Principal Component Analysis (PCA)

multivariate analysis

PCA

tidyverse

ggplot2

reproducible workflow

Author

Dr. Adrian Correndo

Published

March 13, 2026

Overview

This class introduces Principal Component Analysis (PCA) as a practical tool for exploring multivariate agronomic datasets. The workflow is intentionally simple and reproducible: organize the data, prepare numeric variables, run PCA, tidy the outputs, and interpret the main patterns with clear visualizations.

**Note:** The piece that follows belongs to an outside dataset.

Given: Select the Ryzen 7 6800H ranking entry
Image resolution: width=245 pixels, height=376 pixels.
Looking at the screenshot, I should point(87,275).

For accessible introductions to PCA concepts and interpretation, see Lever, Krzywinski, and Altman (2017), Husson, Lê, and Pagès (2017), and Borcard, Gillet, and Legendre (2018).

Learning goals

Understand what PCA does (and what it does not do)
Decide when PCA is appropriate
Run PCA in R using prcomp()
Tidy PCA outputs with broom
Build scree plots, score plots, and biplots in ggplot2
Recognize common pitfalls related to scaling, missing values, outliers, and low-dimensional data

1 Packages

We start by loading the main packages used throughout the lesson. The goal is to keep the workflow tidy, readable, and easy to adapt later.

Show code

library(pacman)
p_load(# data wrangling and tables
  dplyr, tidyr, tibble, janitor,
  # visualization
  ggplot2, ggrepel, scales,
  # summaries and tidy model outputs
  skimr, broom,
  # optional convenience for arrow units in the custom biplot
  grid )

Optional plotting packages

These packages are convenient for quick PCA figures, but they are not required for the core lesson.

Show code

p_load(factoextra, 
       ggfortify,
       FactoMineR)

Reproducibility tip

Because we simulate a dataset below, we set a random seed so everyone gets the same results.

Show code

set.seed(123)

2 What is a PCA?

A PCA is a linear transformation technique that reduces the dimensionality of a dataset while retaining as much variance as possible. It does this by finding new axes (principal components) that capture the most variation in the data. Thus, the PCA creates new variables called principal components, which are linear combinations of the original variables.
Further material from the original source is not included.